First stop in Iluka

To be honest I was glad to leave behind the frenetic activity of the Gold Coast waterways, let alone the incessant fierce storms. I was hoping that Iluka or Yamba, (on the north and south sides of the mouth of the Clarence River respectively), might offer a rather more chilled vibe – much more to our liking.

The 100nm overnight passage itself was relatively easy, positively assisted by a current of up to 2 knots, which was very welcome. There was not a great deal of swell, which meant the morning entry into the Clarence River, across the bar, was straightforward enough, with just a little gentle surfing as we passed between the breakwaters. We elected to anchor in Iluka Bay, which proved an excellent decision as it was a well protected spot with a breakwall on the southern side and a muddy bottom which provided good holding. We experienced wind from all directions whilst there & it was consistently a very comfortable place to anchor.

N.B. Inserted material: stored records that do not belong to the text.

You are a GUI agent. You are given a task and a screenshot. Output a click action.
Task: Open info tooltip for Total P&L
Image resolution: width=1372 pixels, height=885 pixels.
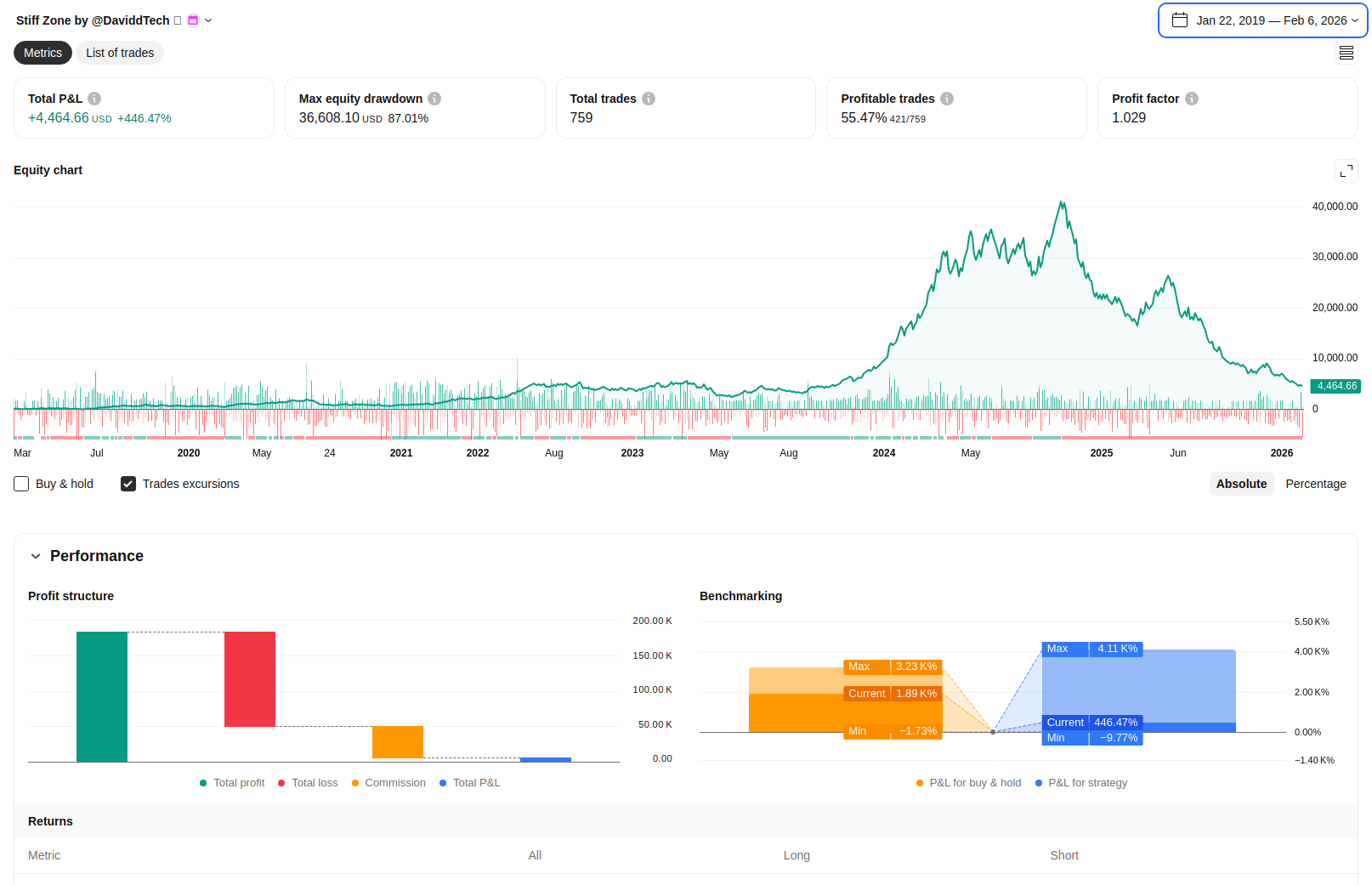coord(94,99)
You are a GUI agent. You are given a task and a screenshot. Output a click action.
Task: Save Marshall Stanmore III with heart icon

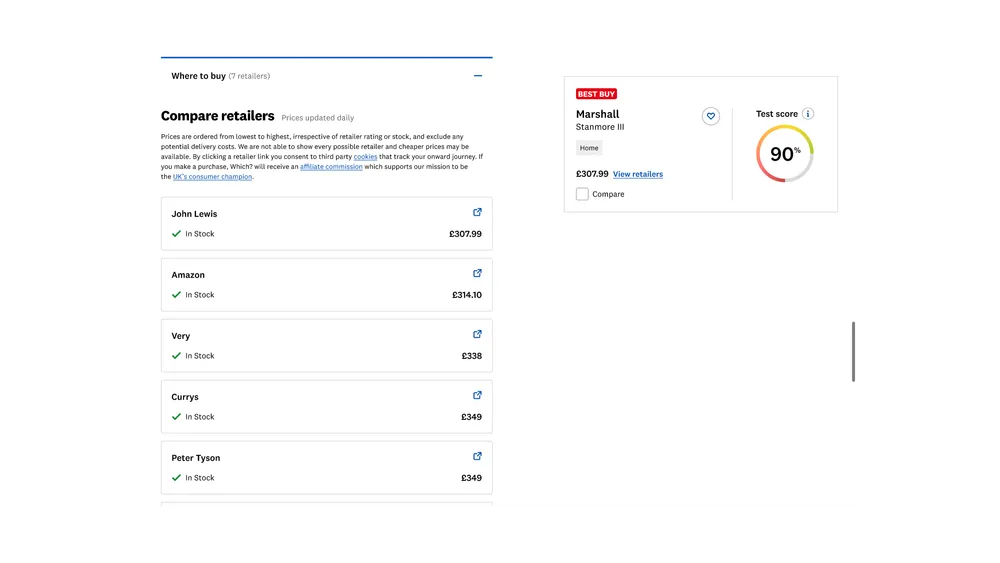[711, 116]
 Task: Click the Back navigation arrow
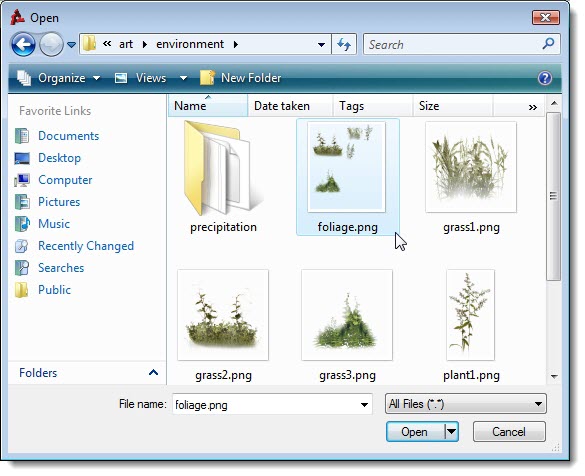click(23, 44)
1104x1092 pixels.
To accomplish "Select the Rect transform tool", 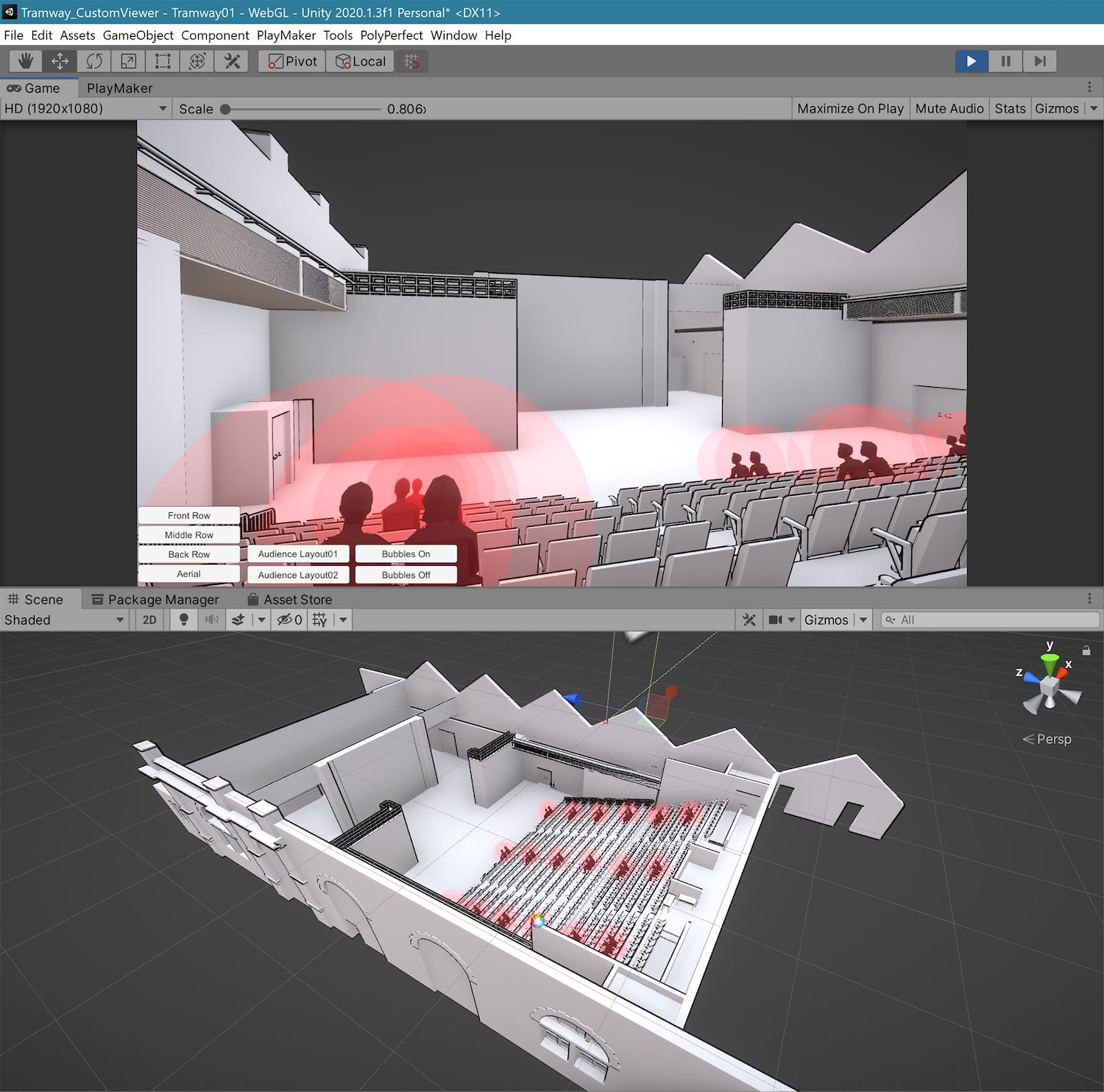I will tap(163, 61).
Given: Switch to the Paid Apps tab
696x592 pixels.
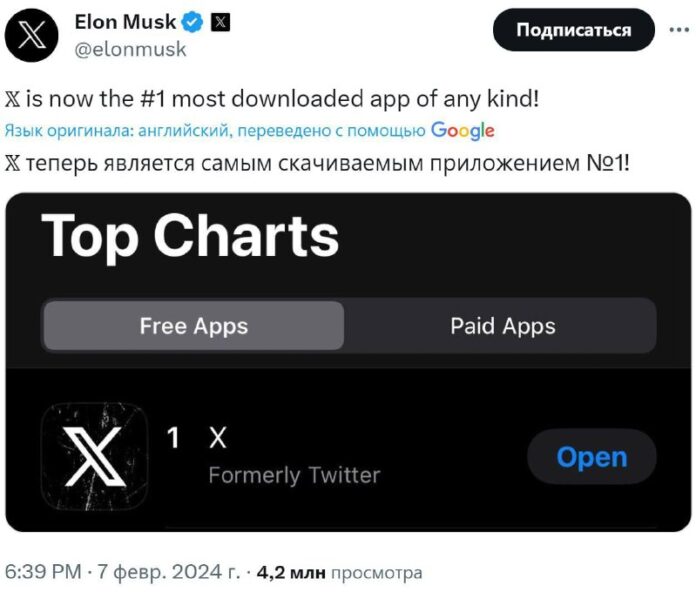Looking at the screenshot, I should [502, 326].
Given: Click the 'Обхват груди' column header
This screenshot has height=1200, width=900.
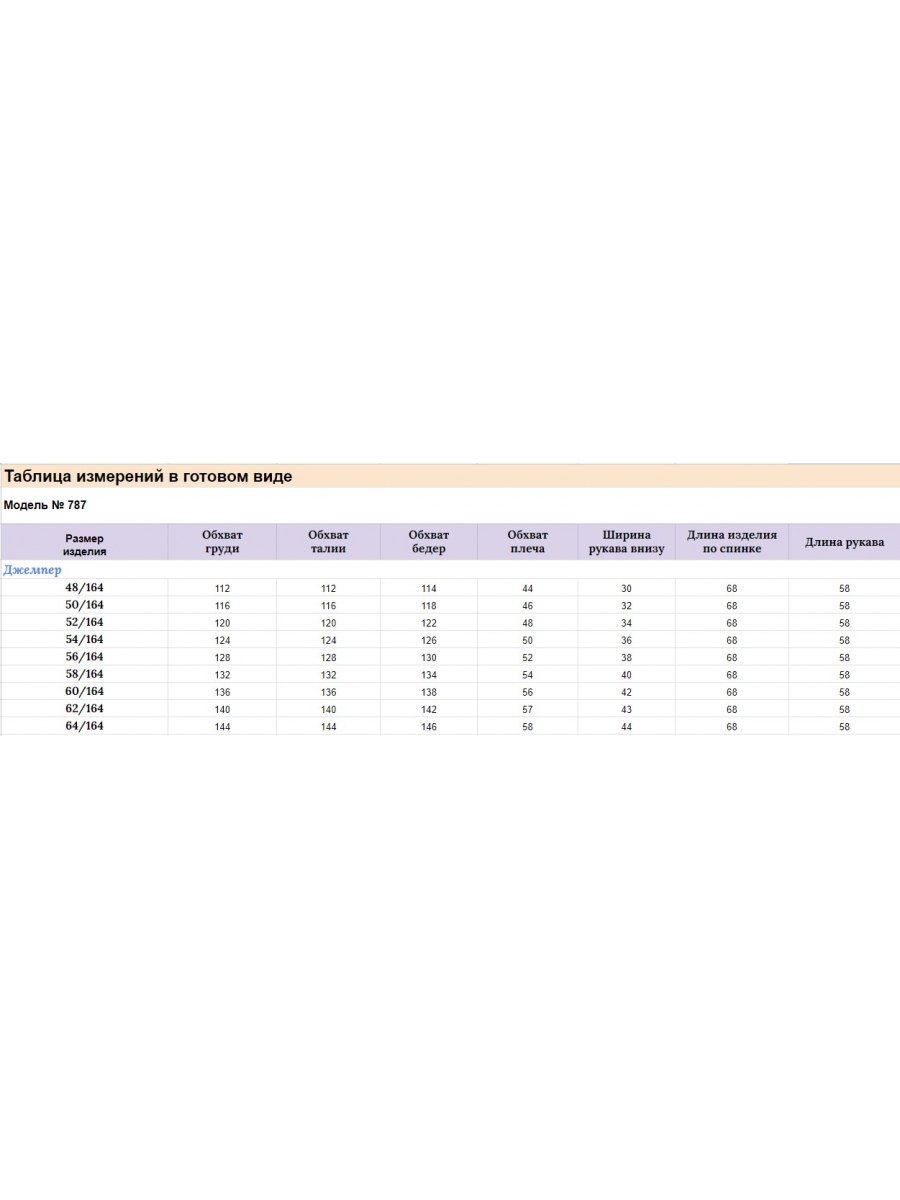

There were a few cruising boats which had stopped there on the way south, including Allaban owned by Cole & Sue, who were very good friends of an Australian couple, Chris & Debbie, whom we spent time with in French Polynesia. We shared sundowners one evening & they mentioned the possibility of hauling out Mowzel Cat in Port Stephens – we weren’t even aware of this option and had assumed we would be returning to the Gold Coast to do this. We will definitely investigate the possibility further when we head south.

Within the bay, there was a public dinghy dock close by, which made access to the charming fishing village of Iluka, (town would be an overstatement), very convenient. There were a couple of bakeries, a fish market, a butcher, small IGA supermarket & a really nice coffee shop on the main thoroughfare.

We discovered a delightful 1/2 hour walk through the rainforest that led us to a gorgeous surf beach, Bluff beach, where we enjoyed a swim & Bill had a bit of a body bash in the waves. There was also a surf beach we visited just north of the breakwater, but I was a little put off by the profusion of warning signs including ‘sharks’. Before you even reached the beach, there was a sign alongside the path alerting the unwary to the presence of snakes! We would have to be in Australia of course!

We took the dinghy across the river to visit Yamba & the obligatory Coles supermarket. On a separate occasion we visited the Farmer’s market, which was really neat & full of great produce and various other local stores. A good vibe & well worth the visit.

A few days after our arrival we were joined by Alicia, Edward’s fiancée, who came up from Sydney to sail down to Port Stephens on the next leg of our trip. She was keen to get some open water experience on passage and boost her sailing skills, so it was great to be able to oblige. Before leaving we all enjoyed an amazing lunch at Chez Basho, a rather weird name for a Japanese restaurant in Iluka, that had been recommended to us by a number of people. It didn’t disappoint, we all had wonderful bowls of Japanese yumminess washed down with a nice glass of sav blanc!

Despite really liking the area and before we had chance to explore further up the Clarence River, we elected to leave after just 5 days as the winds turned north & looked favourable for a quick trip. The winds were forecast to increase in the ensuing 24hrs with strong wind warning at our destination, but we thought if we left early in the morning for the 24hr or so passage, then we might be able to sneak into Port Stephen’s before the wind & swell rose too much.

Well it was certainly a fast trip – 223nm in 26hours – an average speed of 8.6kts! Woohoo! A Mowzel Cat record! Admittedly we had a very healthy southbound current assisting, but it was definitely a fast downwind sail with a bit of surfing as the swell started to pick up. At one stage overnight whilst on watch, I had to rub my eyes as I saw a speed of 17kts down one wave – not something that we would aspire to do & that was the peak, but not infrequently, we were reaching 11 or 12 knots. As far Alicia’s nautical skill acquisition?? Suffice is it to say that sometimes profound tiredness overcomes willingness and we were very pleased that she was able to make solid acquaintance with the starboard cabin!